Traditional Croatian motorsailers

Streamlined and elegant, wooden gulets originate from Turkey, where they were used for transporting cargo. In the 1980s, people in Bodrum began converting them into motorsailers for tourism. And since the early-2000’s, Croats have been buying them to charter on the Adriatic. We visited two traditional Croatian motorsailers also known as gulet to discover more.

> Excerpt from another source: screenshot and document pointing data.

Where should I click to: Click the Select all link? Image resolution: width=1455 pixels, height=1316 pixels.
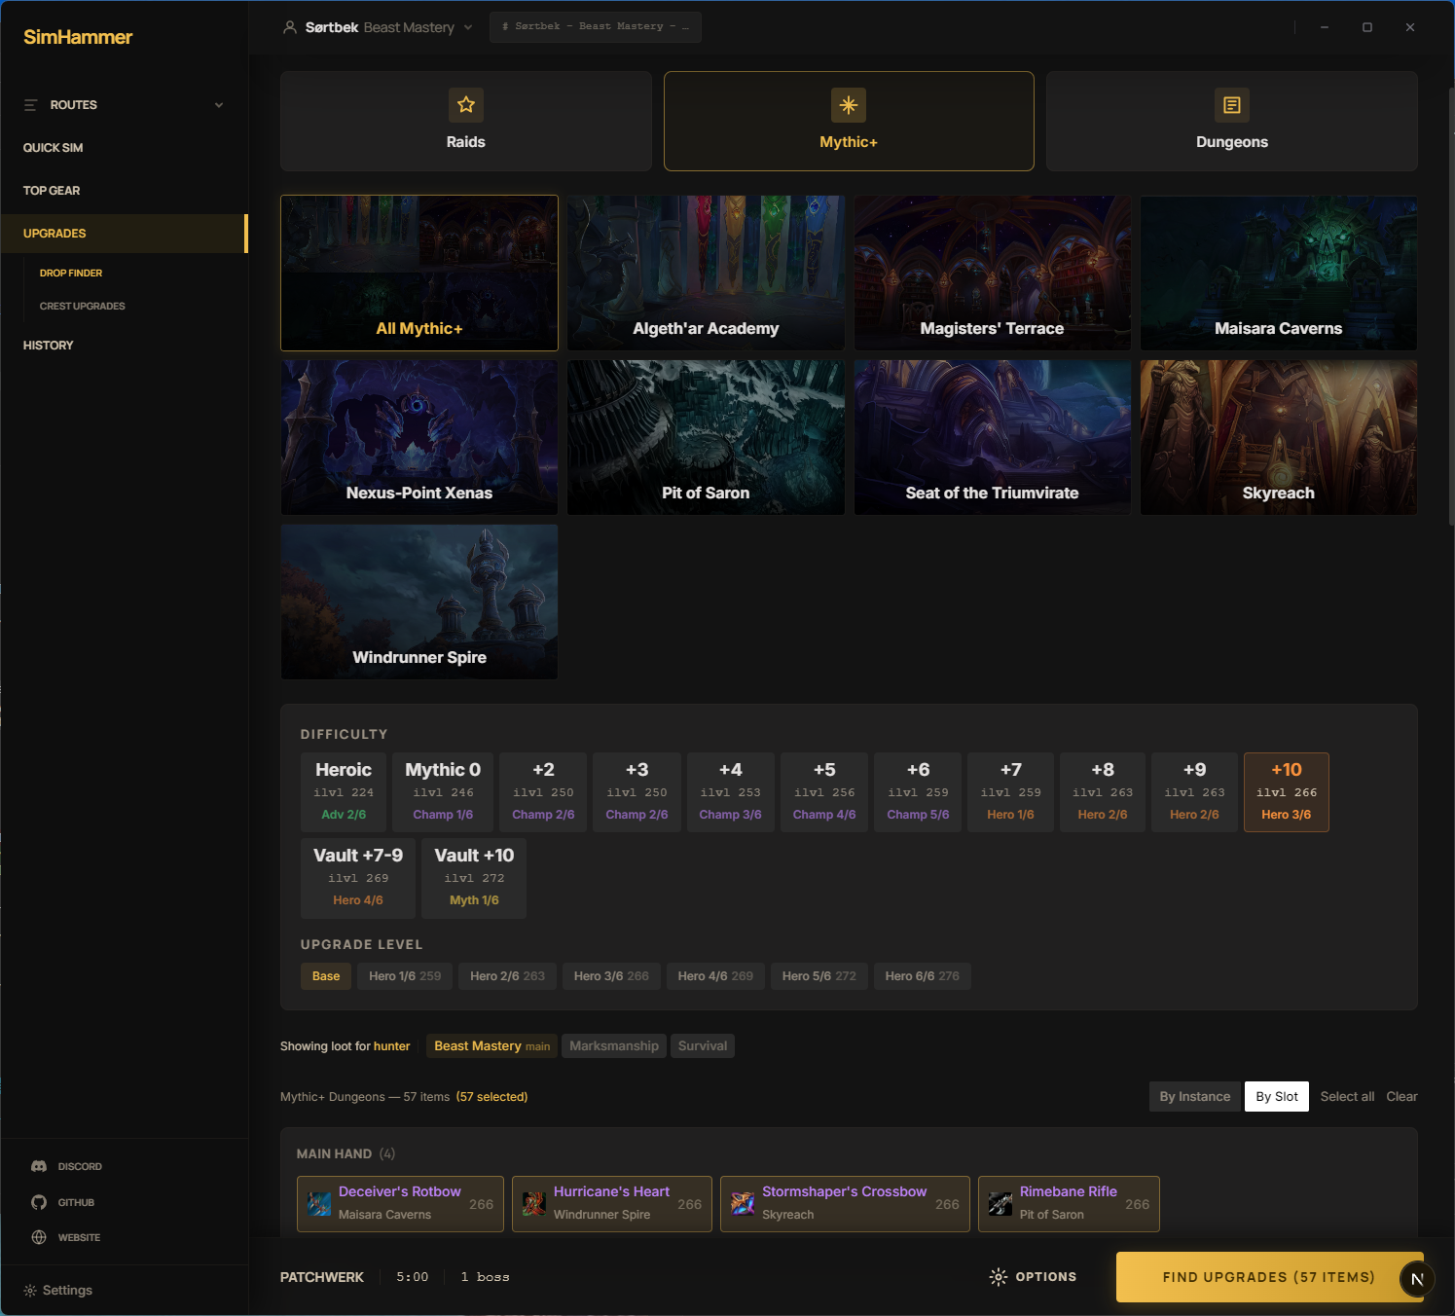coord(1347,1096)
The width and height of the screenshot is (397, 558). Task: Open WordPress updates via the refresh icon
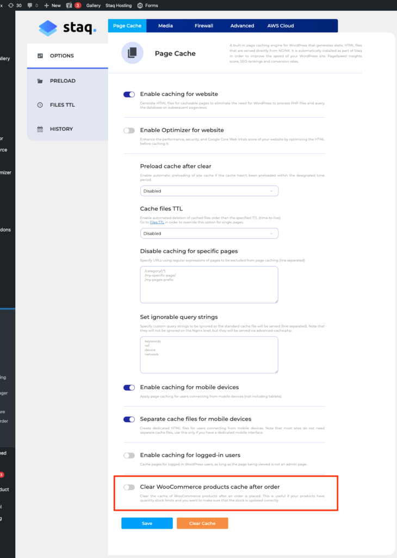(x=10, y=5)
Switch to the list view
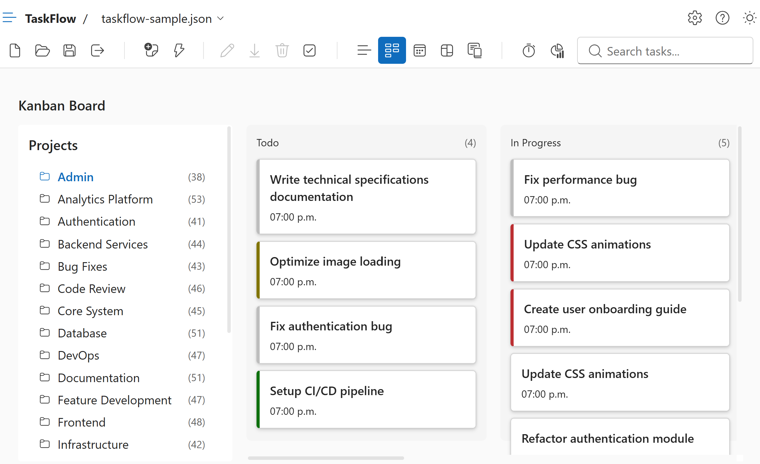Screen dimensions: 760x464 [364, 50]
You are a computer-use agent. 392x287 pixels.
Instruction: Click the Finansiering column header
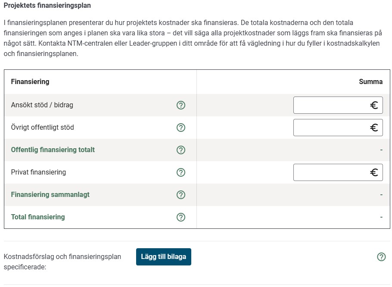point(30,81)
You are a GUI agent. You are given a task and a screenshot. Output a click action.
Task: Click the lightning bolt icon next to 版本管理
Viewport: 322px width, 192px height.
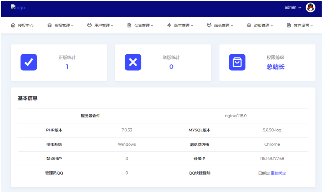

Traditional Croatian Motorsailer Morning Star
M/S Morning Star in Croatia

Moored up in Sumpetar’s sleepy harbor, just outside Split, Morning Star (88ft; 6 cabins, sleeps 12) was handbuilt from wood in Turkey in 2008. Indeed like most Croatian traditional gulets, she has generous decks for dining and sunbathing. Also a saloon for eating inside if it rains, and cabins down below. Her heavily weighted hull makes her very stable. Definitely ideal for inexperienced sailors – and she has a motor plus two masts with full sailing equipment.

Sitting at a long dining table on the shaded aft deck, Ivan Trgo, whose family owns Morning Star, offers us slices of his mother’s delicious home-baked apple strudel. “Our family has sailed for generations,” he says. “We’re a crew of four – my older brother Domagoj is captain, Krešimir, and I are deckhands and waiters. Furthermore, we have a chef too.”

M/S Morning Star’s Cabins

Ivan shows us the cozy cabins, with oak wood interiors, plush cream carpets, round porthole windows opening onto the azure blue sky. Also en-suite bathrooms with massage-jet showers. “Sailing is the best possible way to explore the Dalmatian islands,” he says. “We provide an insider’s view of local life and have many return guests.”

Ivan’s perfect day? “We’d start in Pučišća with its old stone houses on Brač, and sail around to Rasotica Bay, where we’d drop anchor for swimming and snorkeling. We’d have lunch aboard, then sail to Hvar, serving cocktails on the deck, to moor up overnight in Stari Grad for dinner at a local restaurant”.

Most guests charter Morning Star for one-week round-trips from Split, calling at the islands of Brač, Hvar, Korčula, Vis, and Šolta, but routes are flexible.

Croatian Traditional Gulet Altair

Croatian Motor-Sailer Altair
Croatia Motorsailer Altair

Also in Sumpetar, we see another gulet-style traditional Croatian motorsailers, Altair (80ft; 6 cabins, sleeps 12), built here in 2008 and belonging to the Nazors. Owner-captain Dare Nazor, who leads a crew of four, welcomes us aboard with a platter of his family’s homemade pršut (similar to Italian prosciutto), cheese, and bread.

Like Ivan, Dare knows the local secrets of the islands south of Split and loves arranging various activities while sailing. Including fishing trips followed by barbecuing the catch. Although he generally does round-trips from Split, alternatively, he can sail from Dubrovnik to show you the islands of South Dalmatia, or take you north to the wild rocky uninhabited islets of Kornati National Park.